Cooper provided an update on the turnaround plan to a crowd of about 200 people gathered Wednesday for The Ind Monthly’s lecture series.
The plan’s goal is to improve the district’s state accountability ranking to an A within the next six years, he said.
The district’s rating rose from a C to a B with the recent release of state data in October, but that improvement isn’t much to celebrate, Cooper said.
“We’re a B school district, but we’ve got a 30 percent dropout rate. That’s an F in my book. We’ve got a suicide every other month ... that’s an F minus in my book,” Cooper said.
An A school or school district is one with a performance score of 120 or better out of a possible 200 points.

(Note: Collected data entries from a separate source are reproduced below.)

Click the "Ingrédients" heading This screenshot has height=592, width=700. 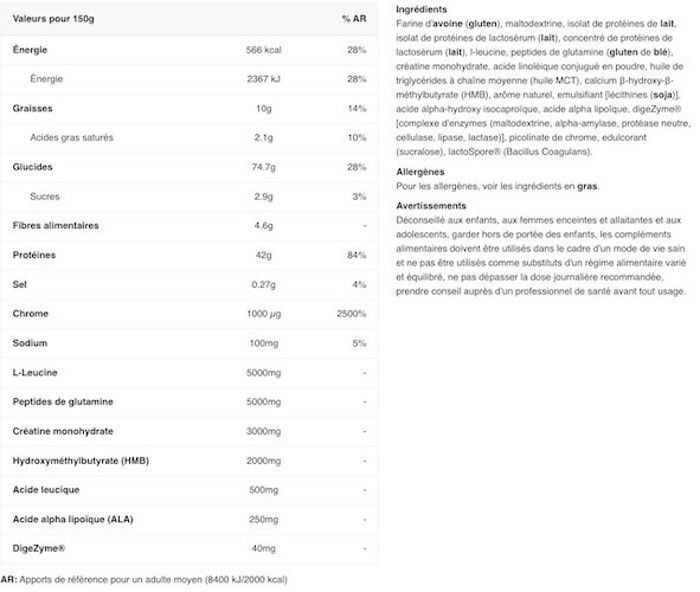click(421, 9)
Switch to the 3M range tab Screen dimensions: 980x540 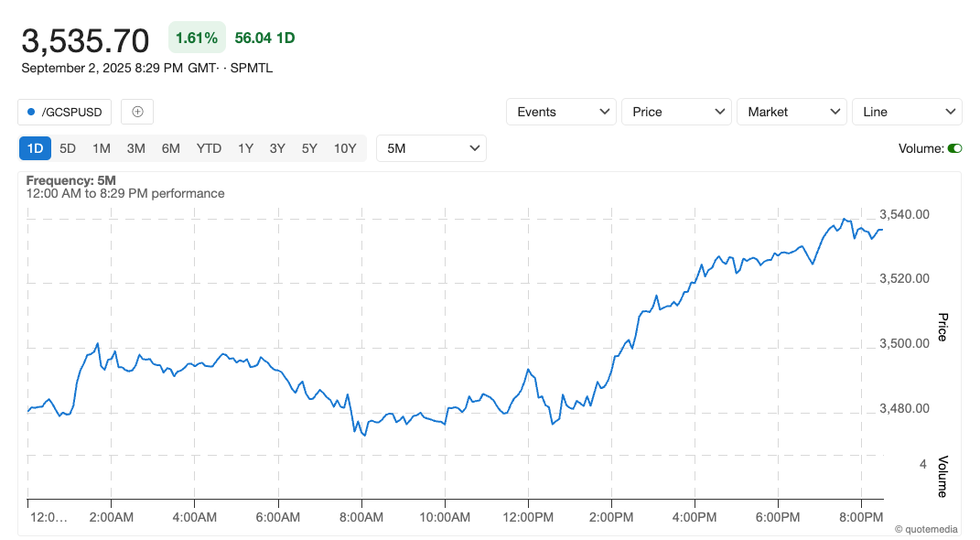coord(136,149)
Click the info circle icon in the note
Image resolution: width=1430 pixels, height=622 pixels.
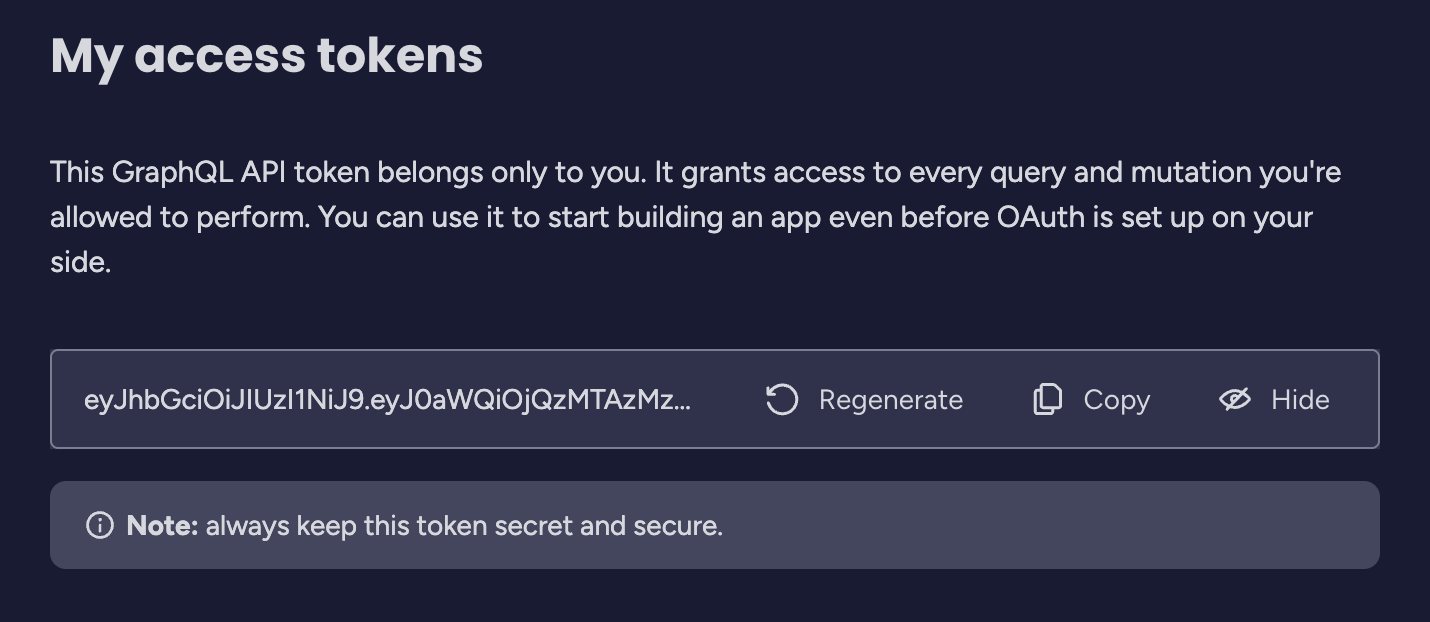[x=100, y=524]
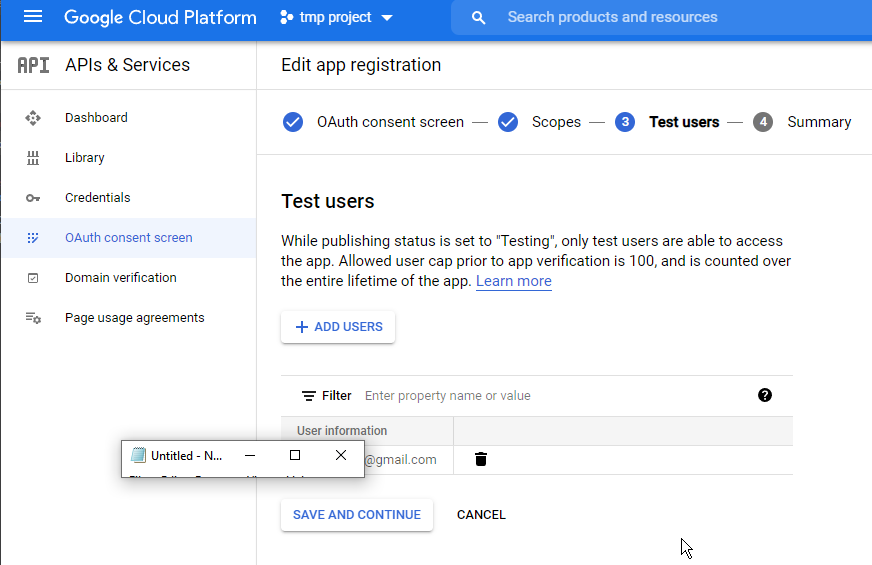Select OAuth consent screen in sidebar

(x=128, y=238)
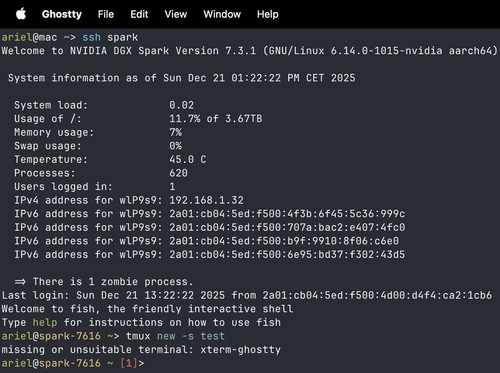This screenshot has width=500, height=373.
Task: Open the Ghostty application menu
Action: pos(62,14)
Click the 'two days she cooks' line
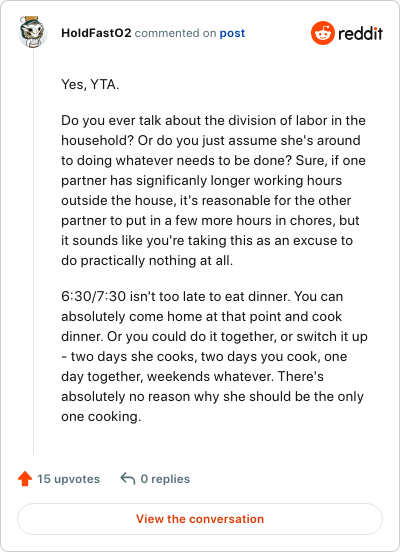The height and width of the screenshot is (552, 400). coord(204,357)
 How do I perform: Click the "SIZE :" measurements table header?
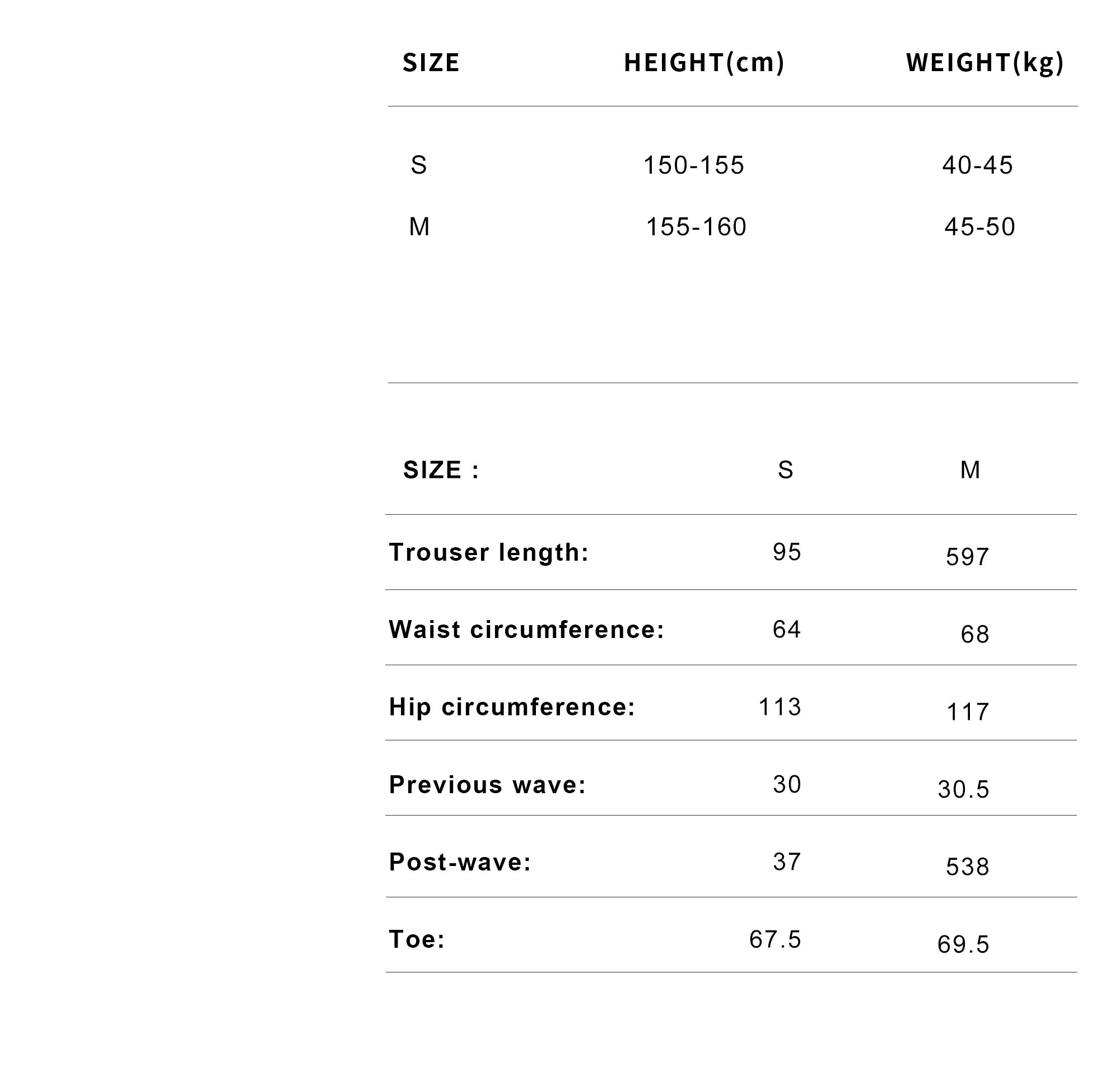441,471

An F school has a score below 65, but that will change next year when a score below 75 will give a school an F. In order to get a C, a school must score at least 90.

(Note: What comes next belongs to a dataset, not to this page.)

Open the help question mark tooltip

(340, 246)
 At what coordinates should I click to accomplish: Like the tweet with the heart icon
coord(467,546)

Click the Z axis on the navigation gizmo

The state average score is 93.9.
The districts are graded mostly on student performance on standardized tests.
At least 20 percent of the initiatives in the turnaround plan have been completed and about 68 percent are still in progress while the remaining strategies are still under review, Cooper told the crowd.
Calling it an out of the box program that works, Cooper touted a teen pregnancy program for Northside High School to help students stay in school and earn their diplomas. Case managers will oversee students’ educational and prenatal needs, the superintendent said, and an on-campus child care center will be available for students’ children and teachers’ children.
He said he started a similar program while he was superintendent in McComb, Miss., where 95 of the 97 teen mothers in the program graduated.
Soon, community input will help the Lafayette district merge its turnaround plan with its facilities master plan and advise district officials on how to fund major needed improvements, Cooper said.
An account through the Community Foundation of Acadiana to raise private funds for the school system and special projects is also awaiting School Board approval.